The metal is supported by several drivers including a weaker dollar
Gold prices rallied to two-month highs on Wednesday, extending gains to the $1,844 area today as the dollar turnednegative amid the retreating Treasury yields. The precious metal was also supported by another sell-off on Wall Street. US stocks erased early gains to finish in the red overnight as investors continued to assess the prospects for the Fed rate hike.
Furthermore, the Russia-Ukraine situation may be adding to the upbeat sentiment in the gold market. In a wider picture, the persisting uncertainty over omicron’s impact on the global economy coupled with rising inflation helped boost the appeal of the safe-haven gold.
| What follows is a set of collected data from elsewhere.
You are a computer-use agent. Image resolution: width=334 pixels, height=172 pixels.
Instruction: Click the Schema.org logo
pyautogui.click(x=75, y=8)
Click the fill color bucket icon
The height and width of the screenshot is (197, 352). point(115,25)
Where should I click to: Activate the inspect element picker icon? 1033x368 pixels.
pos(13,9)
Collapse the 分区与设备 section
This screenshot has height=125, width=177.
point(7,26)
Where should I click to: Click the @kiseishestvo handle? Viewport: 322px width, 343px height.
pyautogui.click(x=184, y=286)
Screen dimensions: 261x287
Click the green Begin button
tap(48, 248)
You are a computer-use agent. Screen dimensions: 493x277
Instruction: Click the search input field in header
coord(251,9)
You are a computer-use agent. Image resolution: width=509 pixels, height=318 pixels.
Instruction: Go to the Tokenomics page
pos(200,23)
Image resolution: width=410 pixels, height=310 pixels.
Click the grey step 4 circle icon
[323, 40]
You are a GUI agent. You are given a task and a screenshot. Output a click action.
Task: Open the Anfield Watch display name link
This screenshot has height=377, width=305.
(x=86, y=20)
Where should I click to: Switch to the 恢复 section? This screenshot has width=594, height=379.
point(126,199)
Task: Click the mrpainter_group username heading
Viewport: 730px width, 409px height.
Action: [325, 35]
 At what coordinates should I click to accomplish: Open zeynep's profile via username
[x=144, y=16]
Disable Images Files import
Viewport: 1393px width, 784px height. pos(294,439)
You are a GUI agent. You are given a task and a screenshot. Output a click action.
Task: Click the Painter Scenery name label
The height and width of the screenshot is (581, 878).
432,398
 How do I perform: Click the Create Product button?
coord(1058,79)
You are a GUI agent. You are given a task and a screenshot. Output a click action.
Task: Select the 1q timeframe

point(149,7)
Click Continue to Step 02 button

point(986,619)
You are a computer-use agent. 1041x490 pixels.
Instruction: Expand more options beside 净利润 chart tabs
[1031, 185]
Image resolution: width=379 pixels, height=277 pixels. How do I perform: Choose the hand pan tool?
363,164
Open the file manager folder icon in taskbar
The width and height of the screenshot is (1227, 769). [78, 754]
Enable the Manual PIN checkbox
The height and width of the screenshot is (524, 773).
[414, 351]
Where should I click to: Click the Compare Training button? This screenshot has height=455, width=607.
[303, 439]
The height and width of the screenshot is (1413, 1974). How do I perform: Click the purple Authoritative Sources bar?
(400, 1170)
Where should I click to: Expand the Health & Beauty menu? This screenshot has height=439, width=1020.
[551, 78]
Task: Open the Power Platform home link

The USD index peaked at 95.83 earlier in the week, cheering another jump in US Treasury yields to two-year highs. However, the US currency failed to extend recovery and came under some selling pressure on Wednesday, staying slightly on the defensive today. The index was last seen changing hands around 95.52, up 0.01% on the day.
Should the greenback regain the upside momentum, however, the yellow metal may have to retreat today if the upcoming US economic figures exceed expectations. The weekly jobless claims, Philly Fed manufacturing index, and existing home sales are due later on the day. Should the USD index exceed the 95.60 zone, the prices could retarget the mentioned local highs, followed by the 96.00 barrier last seen more than one week ago.
From the technical point of view, it looks like the XAUUSD pair could shift into consolidation mode in the immediate term, with upside risks persisting as long as the prices stay above the $1,830 zone. Should the bullion retreat below this level, the market focus will shift back to the ascending 20-DMA, currently at $1.814.